### Saved entries
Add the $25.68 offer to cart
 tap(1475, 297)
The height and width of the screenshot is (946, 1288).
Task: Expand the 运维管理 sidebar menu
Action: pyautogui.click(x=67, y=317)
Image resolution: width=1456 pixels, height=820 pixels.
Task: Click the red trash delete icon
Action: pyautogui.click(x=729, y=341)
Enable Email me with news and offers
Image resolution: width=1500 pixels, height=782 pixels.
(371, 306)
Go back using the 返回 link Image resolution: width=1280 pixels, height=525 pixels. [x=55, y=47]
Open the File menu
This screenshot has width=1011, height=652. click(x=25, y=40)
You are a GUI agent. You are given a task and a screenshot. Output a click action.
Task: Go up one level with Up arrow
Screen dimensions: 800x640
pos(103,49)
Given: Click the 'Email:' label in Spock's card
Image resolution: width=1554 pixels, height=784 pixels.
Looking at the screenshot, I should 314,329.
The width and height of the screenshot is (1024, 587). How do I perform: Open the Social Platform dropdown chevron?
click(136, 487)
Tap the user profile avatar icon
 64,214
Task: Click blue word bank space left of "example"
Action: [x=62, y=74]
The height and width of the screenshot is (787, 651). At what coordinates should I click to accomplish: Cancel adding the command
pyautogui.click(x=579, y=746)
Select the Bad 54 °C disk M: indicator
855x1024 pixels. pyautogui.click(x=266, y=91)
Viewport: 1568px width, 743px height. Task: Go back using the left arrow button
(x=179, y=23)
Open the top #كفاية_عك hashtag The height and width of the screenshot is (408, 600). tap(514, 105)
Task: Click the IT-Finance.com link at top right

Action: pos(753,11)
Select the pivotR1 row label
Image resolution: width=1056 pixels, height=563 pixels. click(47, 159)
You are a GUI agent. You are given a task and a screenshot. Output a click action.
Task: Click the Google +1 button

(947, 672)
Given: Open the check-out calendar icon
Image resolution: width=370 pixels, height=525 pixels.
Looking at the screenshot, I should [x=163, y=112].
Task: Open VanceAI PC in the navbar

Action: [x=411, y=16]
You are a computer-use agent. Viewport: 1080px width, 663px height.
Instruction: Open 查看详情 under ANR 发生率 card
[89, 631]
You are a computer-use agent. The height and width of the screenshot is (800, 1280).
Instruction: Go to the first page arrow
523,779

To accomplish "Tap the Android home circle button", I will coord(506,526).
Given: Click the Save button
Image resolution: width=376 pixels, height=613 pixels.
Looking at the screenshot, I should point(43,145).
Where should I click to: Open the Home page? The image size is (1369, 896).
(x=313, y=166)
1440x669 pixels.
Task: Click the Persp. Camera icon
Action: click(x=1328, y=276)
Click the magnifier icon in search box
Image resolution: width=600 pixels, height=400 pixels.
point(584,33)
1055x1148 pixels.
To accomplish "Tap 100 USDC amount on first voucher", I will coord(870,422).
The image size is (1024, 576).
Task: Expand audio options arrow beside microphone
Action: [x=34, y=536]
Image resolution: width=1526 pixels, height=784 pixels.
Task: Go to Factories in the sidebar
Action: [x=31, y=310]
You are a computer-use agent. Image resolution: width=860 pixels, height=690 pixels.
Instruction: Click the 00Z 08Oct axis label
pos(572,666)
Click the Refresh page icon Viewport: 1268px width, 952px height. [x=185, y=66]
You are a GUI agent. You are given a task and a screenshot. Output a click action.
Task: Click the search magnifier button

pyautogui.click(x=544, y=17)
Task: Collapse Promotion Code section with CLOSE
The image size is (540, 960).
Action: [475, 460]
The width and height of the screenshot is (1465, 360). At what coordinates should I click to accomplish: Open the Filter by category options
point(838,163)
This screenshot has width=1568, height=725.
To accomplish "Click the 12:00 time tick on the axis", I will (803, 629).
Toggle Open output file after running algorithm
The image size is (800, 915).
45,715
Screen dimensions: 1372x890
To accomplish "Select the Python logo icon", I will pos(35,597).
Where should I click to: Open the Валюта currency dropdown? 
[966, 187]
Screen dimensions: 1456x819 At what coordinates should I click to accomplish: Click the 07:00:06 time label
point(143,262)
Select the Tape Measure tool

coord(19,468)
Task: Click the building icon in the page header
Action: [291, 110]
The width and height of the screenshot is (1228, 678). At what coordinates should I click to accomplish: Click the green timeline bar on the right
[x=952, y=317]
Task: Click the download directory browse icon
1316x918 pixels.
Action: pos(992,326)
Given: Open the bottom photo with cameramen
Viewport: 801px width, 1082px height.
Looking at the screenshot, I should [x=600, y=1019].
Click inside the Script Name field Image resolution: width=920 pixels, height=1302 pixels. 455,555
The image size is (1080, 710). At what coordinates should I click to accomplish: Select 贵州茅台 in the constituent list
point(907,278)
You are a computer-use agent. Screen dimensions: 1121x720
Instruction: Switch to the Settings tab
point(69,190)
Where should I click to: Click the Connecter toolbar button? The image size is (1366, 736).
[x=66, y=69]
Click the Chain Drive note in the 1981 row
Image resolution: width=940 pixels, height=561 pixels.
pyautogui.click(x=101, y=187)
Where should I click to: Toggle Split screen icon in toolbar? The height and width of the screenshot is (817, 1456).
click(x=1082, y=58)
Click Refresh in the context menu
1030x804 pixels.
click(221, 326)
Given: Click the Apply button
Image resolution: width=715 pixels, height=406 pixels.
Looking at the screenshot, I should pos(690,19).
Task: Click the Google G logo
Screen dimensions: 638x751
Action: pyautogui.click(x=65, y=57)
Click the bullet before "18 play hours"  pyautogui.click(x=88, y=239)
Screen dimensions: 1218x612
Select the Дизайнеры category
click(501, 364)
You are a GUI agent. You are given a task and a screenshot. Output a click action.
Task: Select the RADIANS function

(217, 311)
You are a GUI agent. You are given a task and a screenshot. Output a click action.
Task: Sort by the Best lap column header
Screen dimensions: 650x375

### Task
Your answer must contain every line of the records, exactly.

### Result of this exercise
Add the $25.68 offer to cart
 tap(1475, 297)
The height and width of the screenshot is (946, 1288).
Task: Expand the 运维管理 sidebar menu
Action: pyautogui.click(x=67, y=317)
Image resolution: width=1456 pixels, height=820 pixels.
Task: Click the red trash delete icon
Action: pyautogui.click(x=729, y=341)
Enable Email me with news and offers
Image resolution: width=1500 pixels, height=782 pixels.
(371, 306)
Go back using the 返回 link Image resolution: width=1280 pixels, height=525 pixels. [x=55, y=47]
Open the File menu
This screenshot has width=1011, height=652. click(x=25, y=40)
You are a GUI agent. You are given a task and a screenshot. Output a click action.
Task: Go up one level with Up arrow
Screen dimensions: 800x640
pos(103,49)
Given: Click the 'Email:' label in Spock's card
Image resolution: width=1554 pixels, height=784 pixels.
Looking at the screenshot, I should 314,329.
The width and height of the screenshot is (1024, 587). How do I perform: Open the Social Platform dropdown chevron?
click(136, 487)
Tap the user profile avatar icon
 64,214
Task: Click blue word bank space left of "example"
Action: [x=62, y=74]
The height and width of the screenshot is (787, 651). At what coordinates should I click to accomplish: Cancel adding the command
pyautogui.click(x=579, y=746)
Select the Bad 54 °C disk M: indicator
855x1024 pixels. pyautogui.click(x=266, y=91)
Viewport: 1568px width, 743px height. Task: Go back using the left arrow button
(x=179, y=23)
Open the top #كفاية_عك hashtag The height and width of the screenshot is (408, 600). tap(514, 105)
Task: Click the IT-Finance.com link at top right

Action: pos(753,11)
Select the pivotR1 row label
Image resolution: width=1056 pixels, height=563 pixels. click(47, 159)
You are a GUI agent. You are given a task and a screenshot. Output a click action.
Task: Click the Google +1 button

(947, 672)
Given: Open the check-out calendar icon
Image resolution: width=370 pixels, height=525 pixels.
Looking at the screenshot, I should [x=163, y=112].
Task: Open VanceAI PC in the navbar

Action: [x=411, y=16]
You are a computer-use agent. Viewport: 1080px width, 663px height.
Instruction: Open 查看详情 under ANR 发生率 card
[89, 631]
You are a computer-use agent. The height and width of the screenshot is (800, 1280).
Instruction: Go to the first page arrow
523,779

To accomplish "Tap the Android home circle button", I will coord(506,526).
Given: Click the Save button
Image resolution: width=376 pixels, height=613 pixels.
Looking at the screenshot, I should point(43,145).
Where should I click to: Open the Home page? The image size is (1369, 896).
(x=313, y=166)
1440x669 pixels.
Task: Click the Persp. Camera icon
Action: click(x=1328, y=276)
Click the magnifier icon in search box
Image resolution: width=600 pixels, height=400 pixels.
point(584,33)
1055x1148 pixels.
To accomplish "Tap 100 USDC amount on first voucher", I will coord(870,422).
The image size is (1024, 576).
Task: Expand audio options arrow beside microphone
Action: [x=34, y=536]
Image resolution: width=1526 pixels, height=784 pixels.
Task: Go to Factories in the sidebar
Action: [x=31, y=310]
You are a computer-use agent. Image resolution: width=860 pixels, height=690 pixels.
Instruction: Click the 00Z 08Oct axis label
pos(572,666)
Click the Refresh page icon Viewport: 1268px width, 952px height. [x=185, y=66]
You are a GUI agent. You are given a task and a screenshot. Output a click action.
Task: Click the search magnifier button

pyautogui.click(x=544, y=17)
Task: Collapse Promotion Code section with CLOSE
The image size is (540, 960).
Action: [475, 460]
The width and height of the screenshot is (1465, 360). At what coordinates should I click to accomplish: Open the Filter by category options
point(838,163)
This screenshot has width=1568, height=725.
To accomplish "Click the 12:00 time tick on the axis", I will (803, 629).
Toggle Open output file after running algorithm
The image size is (800, 915).
45,715
Screen dimensions: 1372x890
To accomplish "Select the Python logo icon", I will pos(35,597).
Where should I click to: Open the Валюта currency dropdown? 
[966, 187]
Screen dimensions: 1456x819 At what coordinates should I click to accomplish: Click the 07:00:06 time label
point(143,262)
Select the Tape Measure tool

coord(19,468)
Task: Click the building icon in the page header
Action: [291, 110]
The width and height of the screenshot is (1228, 678). At what coordinates should I click to accomplish: Click the green timeline bar on the right
[x=952, y=317]
Task: Click the download directory browse icon
1316x918 pixels.
Action: pos(992,326)
Given: Open the bottom photo with cameramen
Viewport: 801px width, 1082px height.
Looking at the screenshot, I should [x=600, y=1019].
Click inside the Script Name field Image resolution: width=920 pixels, height=1302 pixels. 455,555
The image size is (1080, 710). At what coordinates should I click to accomplish: Select 贵州茅台 in the constituent list
point(907,278)
You are a computer-use agent. Screen dimensions: 1121x720
Instruction: Switch to the Settings tab
point(69,190)
Where should I click to: Click the Connecter toolbar button? The image size is (1366, 736).
[x=66, y=69]
Click the Chain Drive note in the 1981 row
Image resolution: width=940 pixels, height=561 pixels.
pyautogui.click(x=101, y=187)
Where should I click to: Toggle Split screen icon in toolbar? The height and width of the screenshot is (817, 1456).
click(x=1082, y=58)
Click Refresh in the context menu
1030x804 pixels.
click(221, 326)
Given: Click the Apply button
Image resolution: width=715 pixels, height=406 pixels.
Looking at the screenshot, I should pos(690,19).
Task: Click the Google G logo
Screen dimensions: 638x751
Action: pyautogui.click(x=65, y=57)
Click the bullet before "18 play hours"  pyautogui.click(x=88, y=239)
Screen dimensions: 1218x612
Select the Дизайнеры category
click(501, 364)
You are a GUI agent. You are given a task and a screenshot. Output a click action.
Task: Select the RADIANS function

(217, 311)
You are a GUI agent. You are given a task and a screenshot. Output a click action.
Task: Sort by the Best lap column header
Screen dimensions: 650x375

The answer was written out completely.